Exercise brief =>
In the report on the norovirus outbreak at a Green Island seafood restaurant, where did the tainted raw oysters come from?

Text shown =>
***

More than 100 tourists have contracted norovirus after eating at a Green Island seafood restaurant off the coast of Taitung, Taiwan. According to Taiwanese health officials, the common link is tainted raw oysters from South Korea.

Image/CDC
Image/CDC

According to the epidemiological investigation, 120 people had eaten raw oysters at the seafood restaurant. 102 tourists in six tour groups have displayed the symptoms of vomiting and diarrhea. More than six dozen people required hospitalization for their illness.

The Taiwan Food and Drug Administration report norovirus in both oyster and patient samples from the outbreak.

Norovirus is a highly contagious viral illness that often goes by other names, such as viral gastroenteritis, stomach flu, and food poisoning.

The symptoms include nausea, vomiting, diarrhea, and some stomach cramping. Sometimes people additionally have a low-grade fever, chills, headache, muscle aches, and a general sense of tiredness. The illness often begins suddenly, and the infected person may feel very sick. In most people, the illness is self-limiting with symptoms lasting for about 1 or 2 days. In general, children experience more vomiting than adults do.

Norovirus is spread person to person particularly in crowded, closed places. Norovirus is typically spread through contaminated food and water, touching surfaces or objects contaminated with norovirus and then putting your hand or fingers in your mouth and close contact with someone who is vomiting or has diarrhea.

***

Provided material =>
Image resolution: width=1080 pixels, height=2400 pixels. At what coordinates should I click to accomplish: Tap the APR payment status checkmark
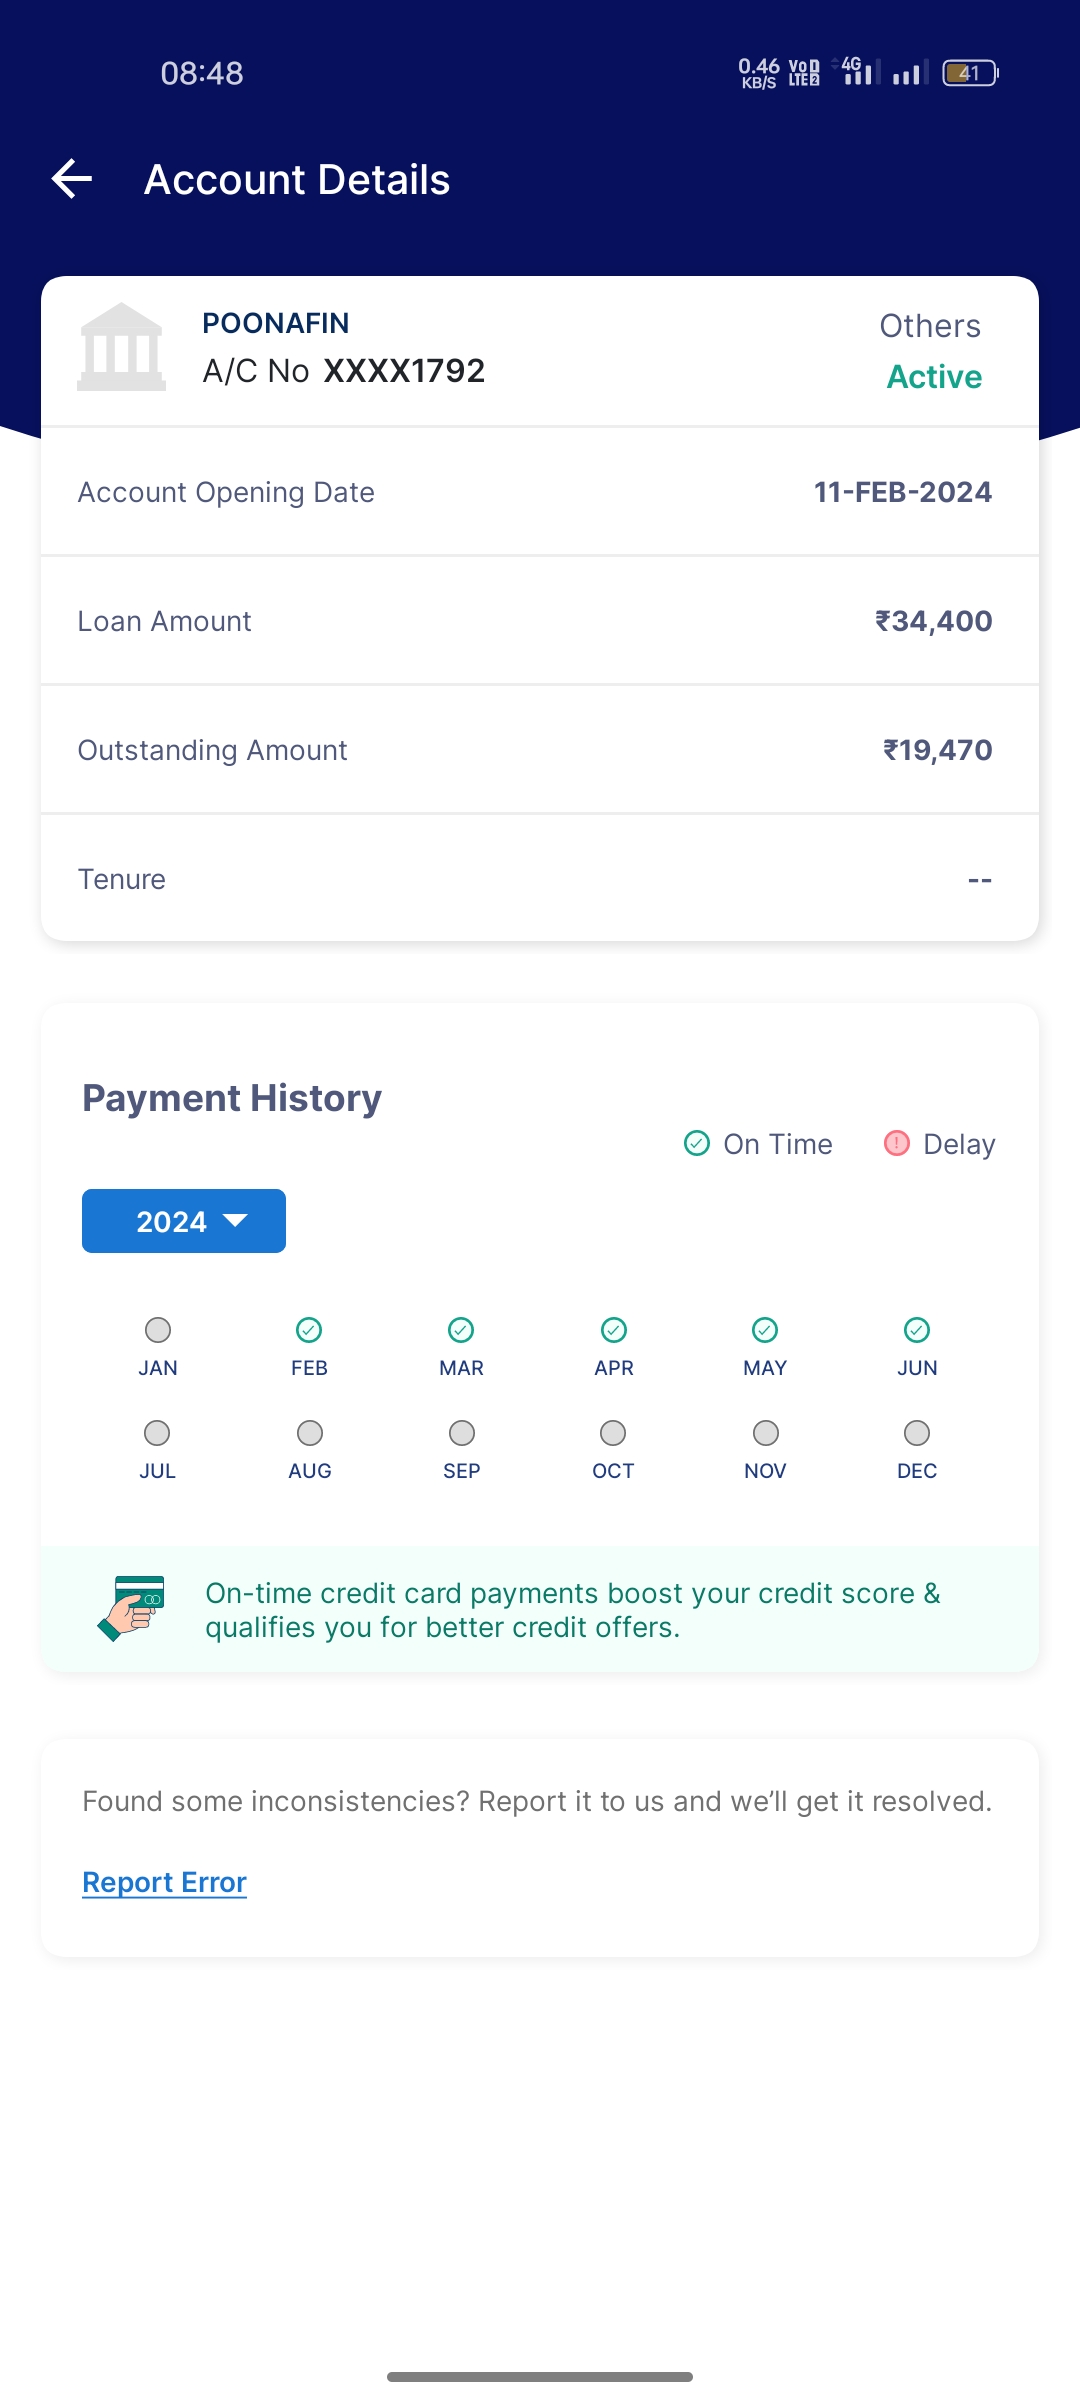614,1330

***

Response area =>
South Korea